(Stored data entries)
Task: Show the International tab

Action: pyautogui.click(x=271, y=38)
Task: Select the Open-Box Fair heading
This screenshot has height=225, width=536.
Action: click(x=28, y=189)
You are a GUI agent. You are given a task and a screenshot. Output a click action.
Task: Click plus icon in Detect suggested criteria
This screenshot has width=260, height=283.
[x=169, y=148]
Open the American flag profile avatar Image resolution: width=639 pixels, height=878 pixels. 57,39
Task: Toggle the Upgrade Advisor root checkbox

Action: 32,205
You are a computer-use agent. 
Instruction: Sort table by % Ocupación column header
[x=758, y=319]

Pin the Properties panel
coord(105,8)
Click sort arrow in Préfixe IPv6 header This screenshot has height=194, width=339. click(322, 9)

...

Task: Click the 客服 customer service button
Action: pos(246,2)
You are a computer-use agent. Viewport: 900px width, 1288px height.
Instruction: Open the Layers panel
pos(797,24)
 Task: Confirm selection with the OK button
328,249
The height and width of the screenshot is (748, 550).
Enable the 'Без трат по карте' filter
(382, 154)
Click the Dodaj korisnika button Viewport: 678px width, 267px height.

WHAT TO WORK ON> For the lines above, output exactly those from the line containing "Task: Show the International tab" through the line containing "Click sort arrow", and skip the others.

RESPONSE>
Task: Show the International tab

Action: pyautogui.click(x=271, y=38)
Task: Select the Open-Box Fair heading
This screenshot has height=225, width=536.
Action: click(x=28, y=189)
You are a GUI agent. You are given a task and a screenshot. Output a click action.
Task: Click plus icon in Detect suggested criteria
This screenshot has width=260, height=283.
[x=169, y=148]
Open the American flag profile avatar Image resolution: width=639 pixels, height=878 pixels. 57,39
Task: Toggle the Upgrade Advisor root checkbox

Action: 32,205
You are a computer-use agent. 
Instruction: Sort table by % Ocupación column header
[x=758, y=319]

Pin the Properties panel
coord(105,8)
Click sort arrow in Préfixe IPv6 header This screenshot has height=194, width=339. click(322, 9)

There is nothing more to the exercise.